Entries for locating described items
>>>>
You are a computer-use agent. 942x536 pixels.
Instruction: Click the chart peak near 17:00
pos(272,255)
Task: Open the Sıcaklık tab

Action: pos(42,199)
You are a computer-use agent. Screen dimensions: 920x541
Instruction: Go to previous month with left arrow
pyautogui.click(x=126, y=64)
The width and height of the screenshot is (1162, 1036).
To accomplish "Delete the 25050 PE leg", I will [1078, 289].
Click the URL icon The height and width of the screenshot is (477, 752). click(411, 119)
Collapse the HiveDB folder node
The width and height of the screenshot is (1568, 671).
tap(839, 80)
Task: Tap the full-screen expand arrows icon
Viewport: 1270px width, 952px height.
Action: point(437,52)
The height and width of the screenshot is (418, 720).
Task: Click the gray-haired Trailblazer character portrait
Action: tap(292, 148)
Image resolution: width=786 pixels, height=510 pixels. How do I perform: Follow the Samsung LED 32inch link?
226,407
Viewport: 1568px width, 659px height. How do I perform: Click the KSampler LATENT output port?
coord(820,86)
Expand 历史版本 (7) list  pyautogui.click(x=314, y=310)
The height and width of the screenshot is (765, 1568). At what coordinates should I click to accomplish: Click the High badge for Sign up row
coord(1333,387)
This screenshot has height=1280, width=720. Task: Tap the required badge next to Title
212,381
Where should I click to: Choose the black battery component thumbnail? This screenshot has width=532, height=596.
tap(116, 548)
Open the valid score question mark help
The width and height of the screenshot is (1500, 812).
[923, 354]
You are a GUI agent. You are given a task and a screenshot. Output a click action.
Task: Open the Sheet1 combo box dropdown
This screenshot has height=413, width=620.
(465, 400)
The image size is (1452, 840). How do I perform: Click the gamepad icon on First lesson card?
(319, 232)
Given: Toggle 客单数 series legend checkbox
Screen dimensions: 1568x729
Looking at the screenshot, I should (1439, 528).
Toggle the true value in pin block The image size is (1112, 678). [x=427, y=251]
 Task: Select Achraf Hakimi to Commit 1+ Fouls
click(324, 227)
<<<<
Please copy every one of the entries above line for line, without changing anything.

FULL ANSWER:
You are a computer-use agent. 942x536 pixels.
Instruction: Click the chart peak near 17:00
pos(272,255)
Task: Open the Sıcaklık tab

Action: pos(42,199)
You are a computer-use agent. Screen dimensions: 920x541
Instruction: Go to previous month with left arrow
pyautogui.click(x=126, y=64)
The width and height of the screenshot is (1162, 1036).
To accomplish "Delete the 25050 PE leg", I will [1078, 289].
Click the URL icon The height and width of the screenshot is (477, 752). click(411, 119)
Collapse the HiveDB folder node
The width and height of the screenshot is (1568, 671).
tap(839, 80)
Task: Tap the full-screen expand arrows icon
Viewport: 1270px width, 952px height.
Action: point(437,52)
The height and width of the screenshot is (418, 720).
Task: Click the gray-haired Trailblazer character portrait
Action: tap(292, 148)
Image resolution: width=786 pixels, height=510 pixels. How do I perform: Follow the Samsung LED 32inch link?
226,407
Viewport: 1568px width, 659px height. How do I perform: Click the KSampler LATENT output port?
coord(820,86)
Expand 历史版本 (7) list  pyautogui.click(x=314, y=310)
The height and width of the screenshot is (765, 1568). At what coordinates should I click to accomplish: Click the High badge for Sign up row
coord(1333,387)
This screenshot has height=1280, width=720. Task: Tap the required badge next to Title
212,381
Where should I click to: Choose the black battery component thumbnail? This screenshot has width=532, height=596.
tap(116, 548)
Open the valid score question mark help
The width and height of the screenshot is (1500, 812).
[923, 354]
You are a GUI agent. You are given a task and a screenshot. Output a click action.
Task: Open the Sheet1 combo box dropdown
This screenshot has height=413, width=620.
(465, 400)
The image size is (1452, 840). How do I perform: Click the gamepad icon on First lesson card?
(319, 232)
Given: Toggle 客单数 series legend checkbox
Screen dimensions: 1568x729
Looking at the screenshot, I should (1439, 528).
Toggle the true value in pin block The image size is (1112, 678). [x=427, y=251]
 Task: Select Achraf Hakimi to Commit 1+ Fouls
click(324, 227)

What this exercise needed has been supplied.